Turtoi Daria Claudia, Brata Vlad Dumitru, Incze Victor, Ismaiel Abdulrahman, Dumitrascu Dinu Iuliu, Militaru Valentin, Munteanu Mihai Alexandru, Botan Alexandru, Toc Dan Alexandru, Duse Traian Adrian, Popa Stefan Lucian
Faculty of Medicine, "Iuliu Hatieganu" University of Medicine and Pharmacy, 400000 Cluj-Napoca, Romania.
2nd Medical Department, "Iuliu Hatieganu" University of Medicine and Pharmacy, 400000 Cluj-Napoca, Romania.
J Clin Med. 2024 Aug 15;13(16):4818. doi: 10.3390/jcm13164818.
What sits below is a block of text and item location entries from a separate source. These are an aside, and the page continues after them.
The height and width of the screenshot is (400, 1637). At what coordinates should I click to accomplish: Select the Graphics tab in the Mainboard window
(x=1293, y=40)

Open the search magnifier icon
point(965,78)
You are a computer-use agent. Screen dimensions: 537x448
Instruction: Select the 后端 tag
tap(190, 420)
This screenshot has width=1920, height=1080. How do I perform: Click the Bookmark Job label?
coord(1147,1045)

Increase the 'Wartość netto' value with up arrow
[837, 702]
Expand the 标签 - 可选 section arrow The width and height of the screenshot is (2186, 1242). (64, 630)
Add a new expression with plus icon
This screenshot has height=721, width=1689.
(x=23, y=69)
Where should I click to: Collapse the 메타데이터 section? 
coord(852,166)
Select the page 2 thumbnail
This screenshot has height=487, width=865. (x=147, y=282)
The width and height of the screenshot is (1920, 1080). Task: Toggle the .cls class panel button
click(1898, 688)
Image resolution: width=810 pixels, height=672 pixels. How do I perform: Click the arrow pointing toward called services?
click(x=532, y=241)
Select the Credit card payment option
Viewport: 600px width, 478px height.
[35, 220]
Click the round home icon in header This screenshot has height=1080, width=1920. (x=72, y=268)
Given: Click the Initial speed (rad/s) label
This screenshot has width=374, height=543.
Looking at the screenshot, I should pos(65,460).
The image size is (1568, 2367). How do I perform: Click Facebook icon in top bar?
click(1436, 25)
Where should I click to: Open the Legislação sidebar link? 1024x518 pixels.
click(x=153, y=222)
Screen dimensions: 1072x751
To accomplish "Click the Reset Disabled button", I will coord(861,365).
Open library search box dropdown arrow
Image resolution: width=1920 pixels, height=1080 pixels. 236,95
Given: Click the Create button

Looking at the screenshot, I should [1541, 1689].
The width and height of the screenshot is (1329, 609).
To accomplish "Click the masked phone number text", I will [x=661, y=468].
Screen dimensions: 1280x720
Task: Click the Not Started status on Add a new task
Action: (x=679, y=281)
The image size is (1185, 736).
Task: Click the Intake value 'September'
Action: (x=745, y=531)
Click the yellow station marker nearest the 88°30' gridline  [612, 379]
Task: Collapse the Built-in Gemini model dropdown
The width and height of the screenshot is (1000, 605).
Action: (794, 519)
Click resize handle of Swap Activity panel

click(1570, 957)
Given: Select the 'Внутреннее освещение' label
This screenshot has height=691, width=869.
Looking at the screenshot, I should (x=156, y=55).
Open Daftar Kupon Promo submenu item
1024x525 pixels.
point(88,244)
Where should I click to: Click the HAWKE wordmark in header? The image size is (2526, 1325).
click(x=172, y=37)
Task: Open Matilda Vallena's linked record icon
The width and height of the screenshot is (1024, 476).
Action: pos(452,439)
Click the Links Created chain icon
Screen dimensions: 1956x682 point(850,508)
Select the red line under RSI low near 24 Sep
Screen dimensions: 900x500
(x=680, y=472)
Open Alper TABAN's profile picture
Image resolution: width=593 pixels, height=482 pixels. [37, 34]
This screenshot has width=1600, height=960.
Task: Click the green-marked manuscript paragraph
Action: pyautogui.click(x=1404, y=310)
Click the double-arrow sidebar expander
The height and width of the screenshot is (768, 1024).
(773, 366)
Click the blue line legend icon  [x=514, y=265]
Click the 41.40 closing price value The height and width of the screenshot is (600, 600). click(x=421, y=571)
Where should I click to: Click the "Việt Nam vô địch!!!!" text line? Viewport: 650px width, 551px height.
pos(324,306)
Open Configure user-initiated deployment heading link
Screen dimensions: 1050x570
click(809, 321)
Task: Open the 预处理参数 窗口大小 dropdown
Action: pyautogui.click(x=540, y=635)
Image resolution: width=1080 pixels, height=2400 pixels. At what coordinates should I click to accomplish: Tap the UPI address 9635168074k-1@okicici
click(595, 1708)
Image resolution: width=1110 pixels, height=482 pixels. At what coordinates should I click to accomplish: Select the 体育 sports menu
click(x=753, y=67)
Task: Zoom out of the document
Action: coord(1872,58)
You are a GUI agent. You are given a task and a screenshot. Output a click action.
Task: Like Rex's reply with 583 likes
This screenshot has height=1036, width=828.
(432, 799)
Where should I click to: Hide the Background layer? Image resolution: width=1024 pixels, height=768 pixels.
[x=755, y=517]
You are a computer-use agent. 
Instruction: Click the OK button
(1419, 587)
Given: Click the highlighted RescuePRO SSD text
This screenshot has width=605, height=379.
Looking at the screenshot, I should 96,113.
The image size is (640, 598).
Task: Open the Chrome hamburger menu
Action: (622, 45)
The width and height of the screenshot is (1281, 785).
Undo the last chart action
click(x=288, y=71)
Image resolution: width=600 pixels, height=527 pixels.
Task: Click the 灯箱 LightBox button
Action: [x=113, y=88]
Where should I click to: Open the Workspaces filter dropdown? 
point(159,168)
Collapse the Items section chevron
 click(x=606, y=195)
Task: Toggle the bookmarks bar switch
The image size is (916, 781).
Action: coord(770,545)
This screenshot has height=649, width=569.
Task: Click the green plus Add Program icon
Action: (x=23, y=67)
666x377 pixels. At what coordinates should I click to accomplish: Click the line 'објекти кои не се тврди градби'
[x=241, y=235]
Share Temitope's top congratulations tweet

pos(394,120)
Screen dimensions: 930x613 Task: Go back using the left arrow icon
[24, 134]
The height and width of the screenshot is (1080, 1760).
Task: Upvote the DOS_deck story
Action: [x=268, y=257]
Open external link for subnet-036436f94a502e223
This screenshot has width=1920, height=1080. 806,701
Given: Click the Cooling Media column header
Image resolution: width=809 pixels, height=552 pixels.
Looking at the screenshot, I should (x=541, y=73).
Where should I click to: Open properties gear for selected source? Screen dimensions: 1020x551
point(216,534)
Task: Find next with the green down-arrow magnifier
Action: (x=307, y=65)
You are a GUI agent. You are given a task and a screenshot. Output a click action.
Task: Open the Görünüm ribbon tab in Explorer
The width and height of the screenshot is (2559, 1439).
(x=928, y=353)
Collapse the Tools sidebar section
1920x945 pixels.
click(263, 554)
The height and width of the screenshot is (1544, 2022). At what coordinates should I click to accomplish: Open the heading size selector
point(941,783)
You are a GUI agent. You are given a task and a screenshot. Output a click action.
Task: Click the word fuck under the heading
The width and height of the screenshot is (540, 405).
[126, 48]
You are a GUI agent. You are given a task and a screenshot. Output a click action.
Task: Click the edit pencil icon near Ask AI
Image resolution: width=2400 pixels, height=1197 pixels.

: Gastritis represents one of the most prevalent gastrointestinal diseases and has a multifactorial etiology, many forms of manifestation, and various symptoms. Diagnosis of gastritis is made based on clinical, endoscopic, and histological criteria, and although it is a thorough process, many cases are misdiagnosed or overlooked. This systematic review aims to provide an extensive overview of current artificial intelligence (AI) applications in gastritis diagnosis and evaluate the precision of these systems. This evaluation could highlight the role of AI as a helpful and useful tool in facilitating timely and accurate diagnoses, which in turn could improve patient outcomes. : We have conducted an extensive and comprehensive literature search of PubMed, Scopus, and Web of Science, including studies published until July 2024. : Despite variations in study design, participant numbers and characteristics, and outcome measures, our observations suggest that implementing an AI automatic diagnostic tool into clinical practice is currently feasible, with the current systems achieving high levels of accuracy, sensitivity, and specificity. Our findings indicate that AI outperformed human experts in most studies, with multiple studies exhibiting an accuracy of over 90% for AI compared to human experts. These results highlight the significant potential of AI to enhance diagnostic accuracy and efficiency in gastroenterology. : AI-based technologies can now automatically diagnose using images provided by gastroscopy, digital pathology, and radiology imaging. Deep learning models exhibited high levels of accuracy, sensitivity, and specificity while assessing the diagnosis, staging, and risk of neoplasia for different types of gastritis, results that are superior to those of human experts in most studies.
胃炎是最常见的胃肠道疾病之一,其病因是多因素的,有多种表现形式和各种症状。胃炎的诊断基于临床、内镜和组织学标准,尽管这是一个全面的过程,但许多病例仍被误诊或漏诊。本系统评价旨在全面概述当前人工智能(AI)在胃炎诊断中的应用,并评估这些系统的准确性。这种评估可以凸显人工智能作为一种有助于及时准确诊断的有用工具的作用,进而改善患者的治疗结果。
我们对PubMed、Scopus和Web of Science进行了广泛而全面的文献检索,包括截至2024年7月发表的研究。
尽管研究设计、参与者数量和特征以及结果测量存在差异,但我们的观察结果表明,目前将人工智能自动诊断工具应用于临床实践是可行的,当前的系统具有较高的准确性、敏感性和特异性。我们的研究结果表明,在大多数研究中,人工智能的表现优于人类专家,多项研究显示,与人类专家相比,人工智能的准确率超过90%。这些结果凸显了人工智能在提高胃肠病学诊断准确性和效率方面的巨大潜力。
基于人工智能的技术现在可以使用胃镜检查、数字病理学和放射学成像提供的图像进行自动诊断。深度学习模型在评估不同类型胃炎的诊断、分期和肿瘤形成风险时表现出较高的准确性、敏感性和特异性,在大多数研究中,这些结果优于人类专家。